La investigación por la muerte del sub secretario argentino de Comercio Exterior, Iván Heyn, arrojó nuevos elementos que refuerzan la hipótesis de que el economista de 34 años falleció a causa de un accidente mientras realizaba un juego erótico. El hecho ocurrió en el hotel Radisson el pasado 20 de diciembre, en el marco de la Cumbre del Mercosur, en la que Heyn participaba como integrante de la delegación que encabezaba la presidenta argentina Cristina Fernández.
Los resultados de las pericias forenses llegaron a la conclusión preliminar de que la muerte del economista fue por un accidente mientras practicaba una masturbación extrema, consistente en llegar al clímax al borde de la asfixia, con el presunto propósito de potenciar el placer. Esa punta de la investigación, adelantada por El Observador el 22 de diciembre, es ratificada por nuevas aristas que el diario Clarín informa hoy en su versión online.
Fuentes de la investigación brindaron detalles de la situación con la que se encontraron al ingresar a la habitación en la que se encontró el cuerpo de Heyn. Indicaron que el funcionario tenía su cuello dentro de un cinturón y la punta de éste estaba atada a la barra del placard que está 1.70 metros de altura.
También se agregó que la parte superior del cuerpo de Heyn se encontraba dentro del armario, “con la cola a pocos centímetros del piso”, y las piernas fueran del ropero, extendidas “de forma paralela a la puerta”.
“Lo que saltaba a la vista enseguida era que no había habido violencia; impresionaba como un suicidio, pero había cuestiones que no eran normales en un acto de este tipo”, dijo el comisario Gustavo Porro, quien fue uno de los primeros en ingresar a la habitación. Además, llamó la atención que estuviera desnudo, algo poco común en los suicidas.
Prenda femenina
Los efectivos de Policía Técnica encontraron en el baño de la habitación una prenda femenina íntima, sin utilizar y con la etiqueta, que según las fuentes habrían servido de estímulo. Además, encontraron rastros de semen seco en las piernas de Heyn y en la moquete de la habitación.

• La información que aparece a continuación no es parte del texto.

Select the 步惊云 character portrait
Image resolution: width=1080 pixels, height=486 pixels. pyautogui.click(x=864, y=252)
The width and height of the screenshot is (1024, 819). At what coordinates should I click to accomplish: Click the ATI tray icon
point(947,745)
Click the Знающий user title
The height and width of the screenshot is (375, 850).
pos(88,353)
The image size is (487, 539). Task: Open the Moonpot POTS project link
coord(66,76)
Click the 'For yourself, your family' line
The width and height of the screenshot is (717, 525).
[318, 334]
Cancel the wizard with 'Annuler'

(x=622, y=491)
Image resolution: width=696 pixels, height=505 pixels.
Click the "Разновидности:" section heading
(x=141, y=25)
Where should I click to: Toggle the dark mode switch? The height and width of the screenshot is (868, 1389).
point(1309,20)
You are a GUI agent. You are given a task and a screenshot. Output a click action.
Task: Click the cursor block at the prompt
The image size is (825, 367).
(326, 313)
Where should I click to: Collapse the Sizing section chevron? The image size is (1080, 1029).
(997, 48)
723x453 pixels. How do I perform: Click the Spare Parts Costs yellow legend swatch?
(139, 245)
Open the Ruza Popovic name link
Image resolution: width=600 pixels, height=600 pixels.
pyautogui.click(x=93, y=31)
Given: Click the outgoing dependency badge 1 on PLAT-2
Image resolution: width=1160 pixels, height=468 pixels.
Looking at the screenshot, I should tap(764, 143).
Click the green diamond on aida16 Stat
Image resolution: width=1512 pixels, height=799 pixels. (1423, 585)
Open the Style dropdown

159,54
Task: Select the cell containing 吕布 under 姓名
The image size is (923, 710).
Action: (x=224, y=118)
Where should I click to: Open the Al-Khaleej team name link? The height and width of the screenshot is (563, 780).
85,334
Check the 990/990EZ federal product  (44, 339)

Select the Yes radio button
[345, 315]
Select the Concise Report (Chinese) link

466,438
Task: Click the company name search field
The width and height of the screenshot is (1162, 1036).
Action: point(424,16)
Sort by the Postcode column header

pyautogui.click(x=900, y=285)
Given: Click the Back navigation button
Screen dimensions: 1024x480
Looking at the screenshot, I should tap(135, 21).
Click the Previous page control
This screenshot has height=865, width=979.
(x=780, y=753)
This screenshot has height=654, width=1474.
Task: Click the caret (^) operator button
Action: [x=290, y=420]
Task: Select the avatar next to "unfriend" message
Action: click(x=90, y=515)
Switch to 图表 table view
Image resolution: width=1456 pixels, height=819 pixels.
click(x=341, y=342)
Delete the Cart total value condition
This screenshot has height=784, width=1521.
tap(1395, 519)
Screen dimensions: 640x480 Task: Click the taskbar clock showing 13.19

El cuerpo fue hallado unas 6 ó 7 horas después de la muerte y el economista se había bañado antes del hecho. Los estudios determinaron que el semen era de Heyn. Con esto, se descartó que hubiera otra persona en la habitación, la que, además, estaba cerrada por dentro.
“Si llega a haber semen de otra persona, nos complicaba la historia, ya que ahí tengo que empezar a indagar quién entró a la habitación”, dijo según Clarín el juez del caso, Homero Da Costa.
También se confirmó que Heyn no había consumido drogas y/o alcohol en el momento ni horas antes del hecho. La investigación incluyó la búsqueda en su notebook o celular de algún mensaje o carta como las que suelen dejar los suicidas, pero no se encontró nada.